Dynamic Fault Monitoring: The Hardware Security Manager (HSM) collects error signals from various SoC modules in real-time (such as memory ECC errors, clock anomalies), triggering external safety MCU responses via SOC_ERROR GPIO.

FSI also integrates CHSM (Cryptographic Hardware Security Module), supporting SecOC (Secure Onboard Communication) and hardware-level key management, meeting the ISO/SAE 21434 cybersecurity standard.

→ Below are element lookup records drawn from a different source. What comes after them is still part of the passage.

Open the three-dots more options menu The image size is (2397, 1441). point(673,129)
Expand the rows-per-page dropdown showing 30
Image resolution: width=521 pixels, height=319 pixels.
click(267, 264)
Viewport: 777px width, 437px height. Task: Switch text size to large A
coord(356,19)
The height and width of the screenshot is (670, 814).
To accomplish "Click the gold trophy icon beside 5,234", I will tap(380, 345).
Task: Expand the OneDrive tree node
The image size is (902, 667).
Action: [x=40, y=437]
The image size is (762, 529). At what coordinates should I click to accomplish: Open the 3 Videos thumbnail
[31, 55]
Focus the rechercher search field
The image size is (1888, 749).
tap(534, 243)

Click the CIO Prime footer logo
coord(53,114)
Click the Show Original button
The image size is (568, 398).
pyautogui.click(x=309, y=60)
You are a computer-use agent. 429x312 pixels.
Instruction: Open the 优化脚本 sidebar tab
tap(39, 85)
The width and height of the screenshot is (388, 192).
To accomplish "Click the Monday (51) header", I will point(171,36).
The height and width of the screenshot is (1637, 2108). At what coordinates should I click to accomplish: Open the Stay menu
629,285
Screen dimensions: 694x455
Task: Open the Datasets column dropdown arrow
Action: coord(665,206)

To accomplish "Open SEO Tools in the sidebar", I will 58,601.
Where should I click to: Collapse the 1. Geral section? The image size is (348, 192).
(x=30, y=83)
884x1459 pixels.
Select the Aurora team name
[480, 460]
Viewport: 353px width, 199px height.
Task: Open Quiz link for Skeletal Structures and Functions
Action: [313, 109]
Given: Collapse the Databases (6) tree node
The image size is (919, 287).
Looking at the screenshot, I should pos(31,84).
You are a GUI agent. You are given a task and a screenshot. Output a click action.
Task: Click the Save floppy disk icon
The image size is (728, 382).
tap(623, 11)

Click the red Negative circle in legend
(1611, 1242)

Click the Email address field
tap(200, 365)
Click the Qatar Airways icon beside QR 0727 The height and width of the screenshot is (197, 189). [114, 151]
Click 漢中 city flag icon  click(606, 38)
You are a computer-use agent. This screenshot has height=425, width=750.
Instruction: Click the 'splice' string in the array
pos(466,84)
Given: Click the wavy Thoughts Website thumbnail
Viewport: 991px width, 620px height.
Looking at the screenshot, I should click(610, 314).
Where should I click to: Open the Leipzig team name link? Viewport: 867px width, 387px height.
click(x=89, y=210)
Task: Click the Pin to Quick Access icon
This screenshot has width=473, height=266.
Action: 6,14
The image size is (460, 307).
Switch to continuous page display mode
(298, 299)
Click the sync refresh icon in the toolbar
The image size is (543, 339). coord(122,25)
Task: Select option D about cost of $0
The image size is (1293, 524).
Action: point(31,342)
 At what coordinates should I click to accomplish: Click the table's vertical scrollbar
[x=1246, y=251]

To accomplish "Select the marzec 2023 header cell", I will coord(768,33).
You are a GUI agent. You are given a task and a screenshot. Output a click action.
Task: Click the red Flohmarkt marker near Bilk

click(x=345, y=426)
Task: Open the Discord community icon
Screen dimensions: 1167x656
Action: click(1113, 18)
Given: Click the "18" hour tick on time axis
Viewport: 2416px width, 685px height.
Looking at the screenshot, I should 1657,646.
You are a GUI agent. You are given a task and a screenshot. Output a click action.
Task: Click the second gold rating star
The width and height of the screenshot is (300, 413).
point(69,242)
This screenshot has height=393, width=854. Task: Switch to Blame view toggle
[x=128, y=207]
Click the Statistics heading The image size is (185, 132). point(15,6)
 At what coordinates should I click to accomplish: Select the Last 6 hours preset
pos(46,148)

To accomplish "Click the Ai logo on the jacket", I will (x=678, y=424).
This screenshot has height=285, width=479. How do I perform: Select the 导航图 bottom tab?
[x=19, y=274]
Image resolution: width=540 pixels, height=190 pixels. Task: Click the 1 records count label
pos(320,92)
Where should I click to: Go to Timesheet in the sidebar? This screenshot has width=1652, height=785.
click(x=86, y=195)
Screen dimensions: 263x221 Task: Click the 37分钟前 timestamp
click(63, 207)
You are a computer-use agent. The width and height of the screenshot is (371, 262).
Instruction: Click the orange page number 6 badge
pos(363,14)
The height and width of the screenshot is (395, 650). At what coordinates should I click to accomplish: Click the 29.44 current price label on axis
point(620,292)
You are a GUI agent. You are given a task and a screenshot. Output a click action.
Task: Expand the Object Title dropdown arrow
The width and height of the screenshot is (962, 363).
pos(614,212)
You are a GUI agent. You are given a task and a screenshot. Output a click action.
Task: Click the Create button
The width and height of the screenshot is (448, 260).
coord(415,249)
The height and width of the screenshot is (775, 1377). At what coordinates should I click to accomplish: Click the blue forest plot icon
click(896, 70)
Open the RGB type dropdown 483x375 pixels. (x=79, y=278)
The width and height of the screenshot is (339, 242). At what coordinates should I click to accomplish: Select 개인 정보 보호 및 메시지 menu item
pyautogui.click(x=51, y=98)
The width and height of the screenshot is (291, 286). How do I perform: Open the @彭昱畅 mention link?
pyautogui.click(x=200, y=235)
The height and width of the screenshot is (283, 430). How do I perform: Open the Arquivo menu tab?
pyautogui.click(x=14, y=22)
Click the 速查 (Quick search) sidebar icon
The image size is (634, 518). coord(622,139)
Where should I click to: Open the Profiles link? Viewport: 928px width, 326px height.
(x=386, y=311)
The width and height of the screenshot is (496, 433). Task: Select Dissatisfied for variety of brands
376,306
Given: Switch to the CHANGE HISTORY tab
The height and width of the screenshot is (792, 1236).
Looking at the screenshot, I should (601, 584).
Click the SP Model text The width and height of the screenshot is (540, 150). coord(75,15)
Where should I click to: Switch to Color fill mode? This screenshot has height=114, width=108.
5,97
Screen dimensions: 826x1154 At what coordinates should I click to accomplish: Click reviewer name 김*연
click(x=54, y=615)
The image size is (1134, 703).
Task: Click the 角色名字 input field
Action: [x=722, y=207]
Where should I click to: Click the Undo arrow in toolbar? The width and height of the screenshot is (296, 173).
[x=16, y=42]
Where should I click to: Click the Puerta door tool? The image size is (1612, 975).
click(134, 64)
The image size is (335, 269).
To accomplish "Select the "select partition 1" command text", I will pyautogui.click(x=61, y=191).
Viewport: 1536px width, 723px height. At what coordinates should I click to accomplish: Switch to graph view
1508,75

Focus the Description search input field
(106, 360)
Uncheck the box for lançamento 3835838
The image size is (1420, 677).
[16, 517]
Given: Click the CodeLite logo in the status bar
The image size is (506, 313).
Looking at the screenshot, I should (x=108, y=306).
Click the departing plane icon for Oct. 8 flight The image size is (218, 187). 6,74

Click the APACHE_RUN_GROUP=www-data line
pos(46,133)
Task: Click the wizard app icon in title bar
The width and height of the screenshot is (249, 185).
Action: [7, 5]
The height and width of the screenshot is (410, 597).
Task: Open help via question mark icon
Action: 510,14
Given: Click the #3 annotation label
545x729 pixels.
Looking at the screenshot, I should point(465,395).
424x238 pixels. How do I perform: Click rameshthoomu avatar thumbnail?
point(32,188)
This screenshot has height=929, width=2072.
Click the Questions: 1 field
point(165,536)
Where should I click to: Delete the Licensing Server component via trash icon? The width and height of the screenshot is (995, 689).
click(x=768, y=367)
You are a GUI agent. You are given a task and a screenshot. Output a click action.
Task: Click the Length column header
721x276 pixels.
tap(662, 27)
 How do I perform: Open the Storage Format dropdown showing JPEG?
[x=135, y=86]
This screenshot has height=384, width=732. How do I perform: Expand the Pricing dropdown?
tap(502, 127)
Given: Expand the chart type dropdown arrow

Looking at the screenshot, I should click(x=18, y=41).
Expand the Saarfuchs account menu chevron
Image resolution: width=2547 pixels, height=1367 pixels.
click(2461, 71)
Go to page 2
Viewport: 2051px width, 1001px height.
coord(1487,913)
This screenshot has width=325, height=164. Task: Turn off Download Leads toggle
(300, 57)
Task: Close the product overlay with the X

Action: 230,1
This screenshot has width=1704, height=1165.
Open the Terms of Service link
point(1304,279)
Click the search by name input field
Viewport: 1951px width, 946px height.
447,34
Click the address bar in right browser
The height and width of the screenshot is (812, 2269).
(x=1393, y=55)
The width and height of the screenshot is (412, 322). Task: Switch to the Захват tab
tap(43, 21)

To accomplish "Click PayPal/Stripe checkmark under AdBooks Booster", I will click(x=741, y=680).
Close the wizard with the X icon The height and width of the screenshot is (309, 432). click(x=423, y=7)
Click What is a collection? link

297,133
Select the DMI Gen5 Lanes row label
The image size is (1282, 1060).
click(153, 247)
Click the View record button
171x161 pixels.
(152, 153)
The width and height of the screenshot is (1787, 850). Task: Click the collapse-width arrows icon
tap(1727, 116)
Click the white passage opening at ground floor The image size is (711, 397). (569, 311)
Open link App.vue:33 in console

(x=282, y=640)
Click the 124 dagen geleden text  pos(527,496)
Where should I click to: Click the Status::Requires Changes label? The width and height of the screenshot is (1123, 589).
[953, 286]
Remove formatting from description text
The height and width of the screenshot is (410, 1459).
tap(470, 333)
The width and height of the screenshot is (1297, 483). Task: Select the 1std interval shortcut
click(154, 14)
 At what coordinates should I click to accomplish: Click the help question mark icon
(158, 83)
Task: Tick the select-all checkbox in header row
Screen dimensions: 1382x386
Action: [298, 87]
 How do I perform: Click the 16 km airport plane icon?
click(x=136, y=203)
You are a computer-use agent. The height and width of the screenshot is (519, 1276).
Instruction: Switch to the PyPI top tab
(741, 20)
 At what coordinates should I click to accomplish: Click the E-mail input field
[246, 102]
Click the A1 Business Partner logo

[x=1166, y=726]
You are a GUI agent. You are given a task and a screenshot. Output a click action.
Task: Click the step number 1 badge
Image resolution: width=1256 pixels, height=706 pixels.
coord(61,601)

Computing Power Allocation Strategy: FSI provides approximately 10K DMIPS of ASIL-D computing power for running classic AUTOSAR operating systems, handling critical tasks such as brake control and sensor data validation, while the main CPU and GPU focus on AI inference (254 TOPS@INT8) and multi-sensor fusion. This division of labor not only frees up main computing resources but also ensures the real-time nature of safety functions.

Operating System and Task Scheduling

Microkernel Architecture: The Orin microkernel’s DRIVE OS uses an embedded virtualization platform to achieve functional isolation, with the safety island executing the AUTOSAR CP real-time operating system, and the main CPU executing AUTOSAR AP AI tasks, ensuring that safety tasks have higher priority than high-computing tasks.
Self-Healing Mechanism: FSI triggers periodic self-checks and error counter tracking hardware status, and when an unrecoverable fault is detected, it triggers a system reset or switches to a backup safety state, such as switching to redundant sensors when sensor transmission is interrupted.

Horizon Journey 5 (J5)CONTENT

High-Efficiency Safety Design Under Software-Hardware Collaboration

J5 has 8 ARM A55 cores and 2 BPU inference units (computing power 128 TOPS), and integrates high-speed digital signal interfaces such as LPDDR4/4X, PCIe Gen3, RGMII, CSI-2 MIPI RX/TX.

Architecture Highlights

BPU (Bayesian Architecture): A dedicated AI acceleration unit, 128 TOPS, with an energy efficiency ratio of up to 4.27 TOPS/W.

CPU Configuration: 8-core Cortex-A55 (general computing) + dual-core Cortex-R5F Lockstep (safety core).

Safety Island Design:

Integrates an independent “safety subsystem dual-core lockstep MCU: The safety island adopts a Cortex-MStar dual-core lockstep architecture, integrating 64KB ITCM, 32KB DTCM, and a hardware encryption engine, supporting dynamic self-check (BIST) and watchdog timers.

Although the chip itself is ASIL-B certified, it can meet ASIL-D requirements through system-level redundancy (such as dual Journey 5 chips).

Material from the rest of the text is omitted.